PASSAGE SHOWN:
Patent application title: LED WITH WIRE SUPPORT
Inventors:
Advanced Optoelectronic Technology, Inc.
Advanced Optoelectronic Technology, Inc.
Lung Hsin Chen (Hsinchu, TW)
Pin-Chuan Chen (Hsinchu, TW)
Pin-Chuan Chen (Hsinchu, TW)
Wen Liang Tseng (Hsinchu, TW)
Wen Liang Tseng (Hsinchu, TW)
Assignees:
ADVANCED OPTOELECTRONIC TECHNOLOGY, INC.
IPC8 Class: AH01L3362FI
USPC Class:
257 88
Class name: Active solid-state devices (e.g., transistors, solid-state diodes) incoherent light emitter structure plural light emitting devices (e.g., matrix, 7-segment array)
Publication date: 2014-05-29
Patent application number: 20140145216
Abstract:
An LED includes a base, a first chip and a second chip mounted on the
base, a wire support formed on the base, and wires electrically
connecting the first chip and the second chip with the base. The base
includes a first lead, a second lead and an insulative band connecting
the first lead and the second lead. A first wire connects an electrode of
the first chip to the wire support, and a second wire connects an
electrode of the second chip to the wire support. The first wire and the
second wire are electrically connected to each other via a conductive
layer formed on the wire support. The wire support in one embodiment is a
Zener diode.Claims:
1. An LED (light emitting diode) comprising: a base; a first chip and a
second chip mounted on the base; a wire support fixed on the base, a
distance between the first chip and the second chip being larger than a
distance between the first chip and the wire support, and a distance
between the second chip and the wire support; a first wire connecting the
first chip to the wire support; and a second wire connecting the second
chip to the wire support; wherein the first wire and the second wire are
electrically connected by a conductive layer formed on the wire support.

SHORT EXERCISE:
Reproduce the portion of the LED patent application starting with "Patent application title: LED" and going on through "Hsin Chen (Hsinchu, TW)", word for word.

GIVEN MATERIAL:
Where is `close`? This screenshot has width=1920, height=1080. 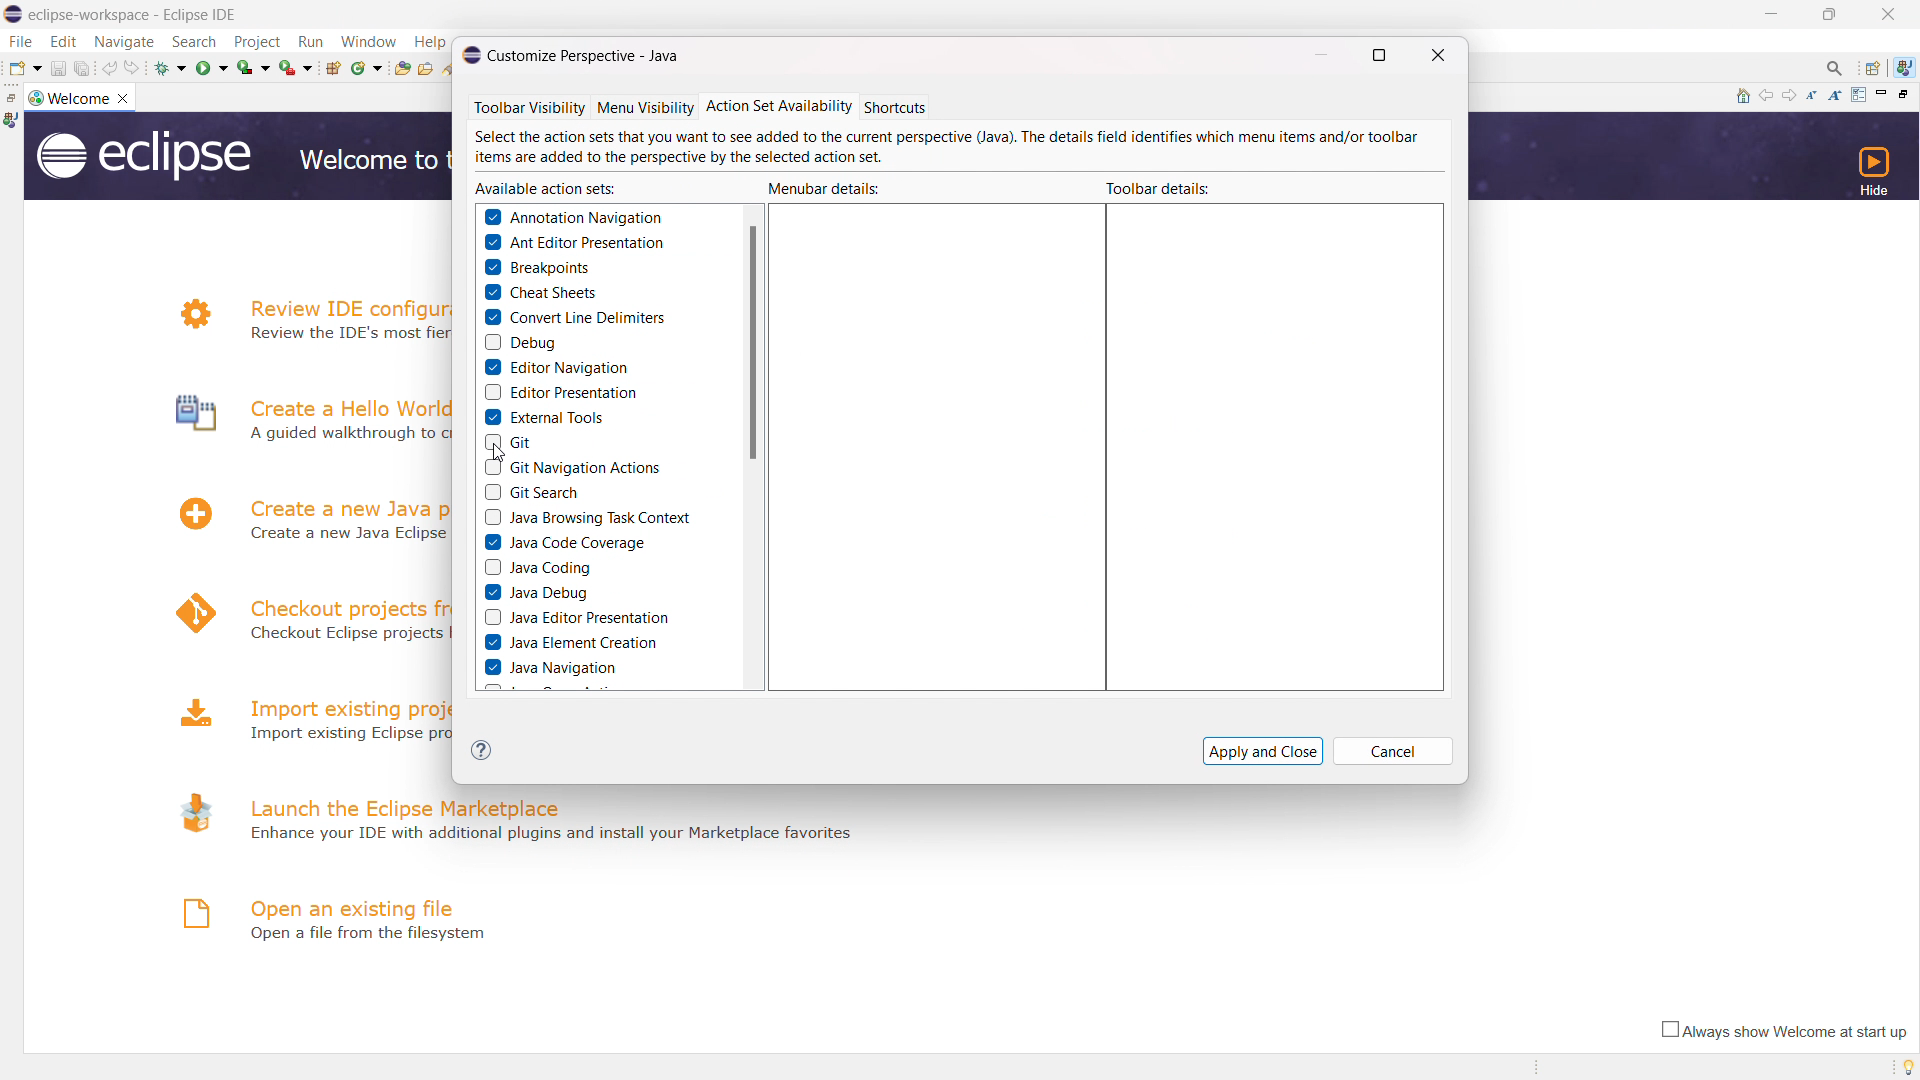
close is located at coordinates (126, 98).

REPLY:
Patent application title: LED WITH WIRE SUPPORT
Inventors:
Advanced Optoelectronic Technology, Inc.
Advanced Optoelectronic Technology, Inc.
Lung Hsin Chen (Hsinchu, TW)